MADRID — Fifteen years after Julio Medem and Alejandro Amenabar burst through, Spain’s getting another generational makeover.

Nobody’s talking about a Spanish Nueva Ola. There’s no radical break in styles.

But, slowly, under-40 film-makers are making their mark:

  • Spain’s highest-grossing directors this year are first- or second-time cineastes: Jose Corbacho and Juan Cruz’s “Tapas” grossed E3.6 million, ($4.5 million), Roberto Santiago’s “The Longest Penalty in the World” $6.2 million and Benito Zambrano’s “Habana Blues” $3.8 million.

  • Beyond fest opener Montxo Armendariz with “Obaba,” the oldest Spanish directors competing at September’s San Sebastian Festival are Chema de la Pena with “Sud Express” and Manuel Martin Cuenca (“Malas temporadas”), both born in 1964. “Sud’s” co-director, Gabriel Velazquez, is 37; Alberto Rodriguez (“Seven Virgins”) is 34.

  • Local reviewers can come down like a ton of boulders on homegrown product, and yet recent critical hits include Roger Gual and Julio D. Walovits “Smoking Room,” Santi Amodeo’s “Astronauts,” Vicente Penarrocha’s “Body Confusion,” and Jesus Ponce’s “15 Days With You.” All are directorial debuts.

Rodriguez, Ponce and Amodeo hail from Andalusia.

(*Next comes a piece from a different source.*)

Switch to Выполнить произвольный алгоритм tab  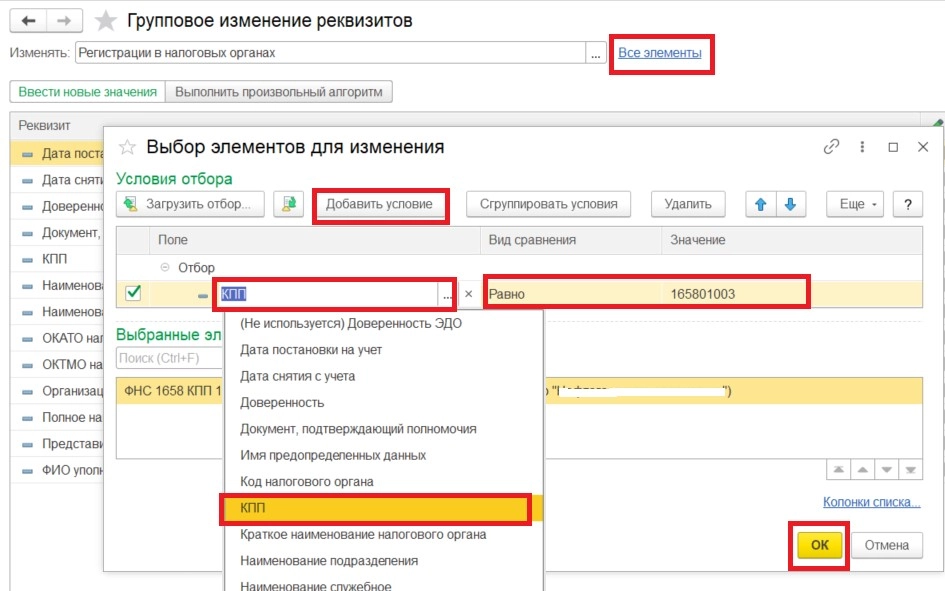(x=278, y=92)
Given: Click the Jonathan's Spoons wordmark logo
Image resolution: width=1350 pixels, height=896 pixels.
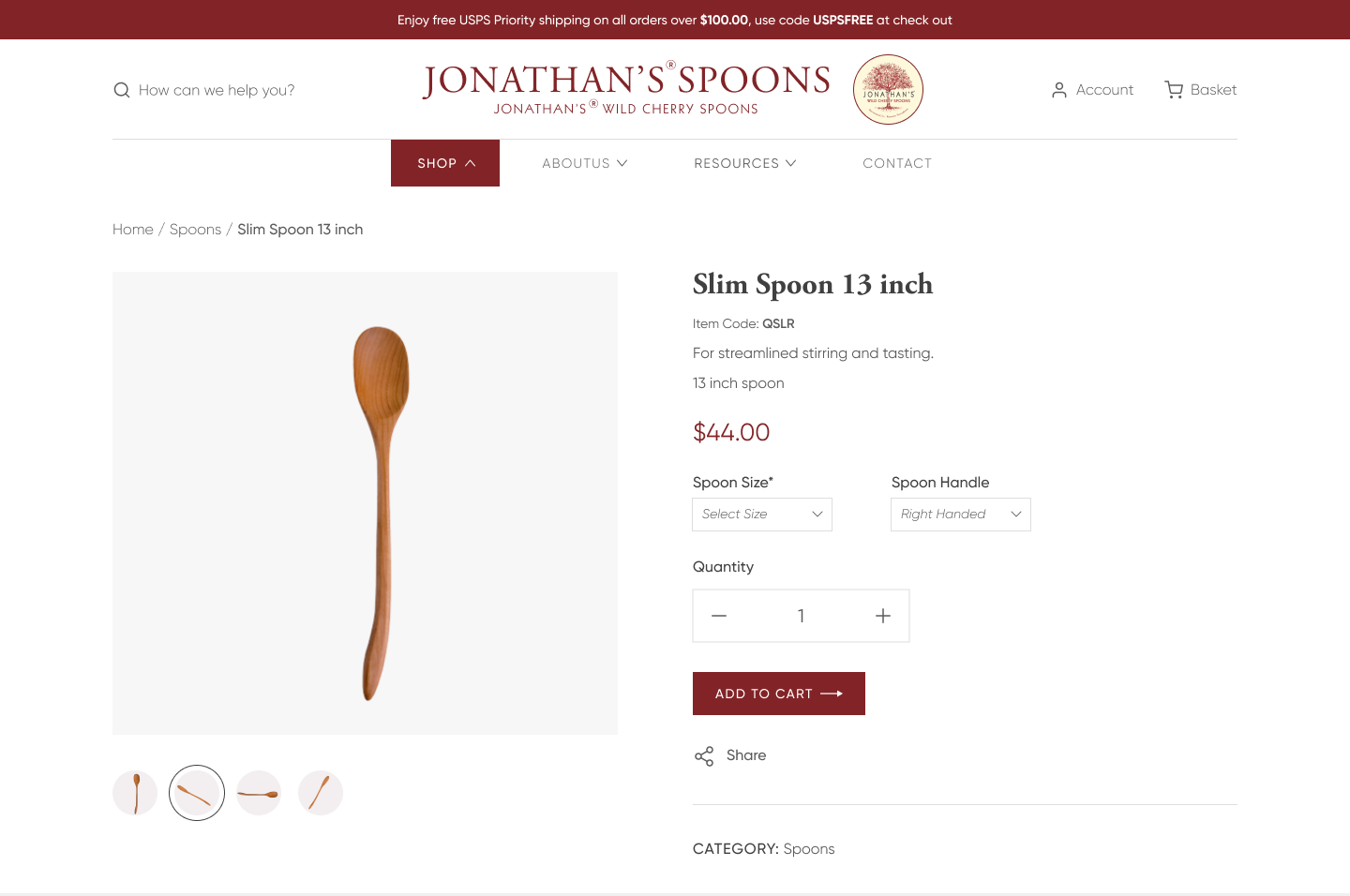Looking at the screenshot, I should tap(626, 89).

Rodriguez and Amodeo play soccer together on Mondays.

If anything else knits this latest group, it’s the grim industrial realities of Spanish filmmaking and the social preoccupations of Spain’s youngish intelligentsia.

Opera primas tripled in Spain from nine in 1994 to 26 in 1996 after new regs reserved pre-shoot subsidies for new helmers. But Spain’s commercial broadcasters now focus on financing mainstream fare. One workable alternative for producers is to ratchet down costs, work with (cheaper) younger directors and combine subsidies with select TV sales elsewhere.

“Maybe our only common denominator is that we’ve begun to make films with very little money. That means you have to get the screenplay right,” Rodriguez says.

But working with smaller budgets lessens commercial pressures, he adds.

The hallmark of Spain’s latest New Wave was largely its use (Medem, Alejandro Amenabar) or comic abuse (De la Iglesia, Santiago Segura) of genre.

Some successful debutants (David Carreras, Luis de la Madrid, Guillem Morales) still make chic chillers and psychodramas.

Many first-timers now turn to dramas, indulging a social conscience heightened by Jose Maria Aznar’s controversial support for war with Iraq.

“hese directors aren’t stylistically flashy. They’re concerned with more socially themed stories, not form,” says Fernando Garcillan.

He produced “15 Days,” which turns on a jailbird and junkie’s star-crossed romance. In “Seven Virgins,” a boy leaves a detention center for his brother’s wedding.

Set on a Paris-to-Lisbon train, “Sud Express” looks at the difference between economic and social Europe: “Politicians say one thing, reality’s different,” says de la Pena.

A Madrid-set ensemble piece, “Malas temporadas” has people seeking second chances, Martin Cuenca says.

With such films, Spanish cinema adds some glum to the glam of Almodovar.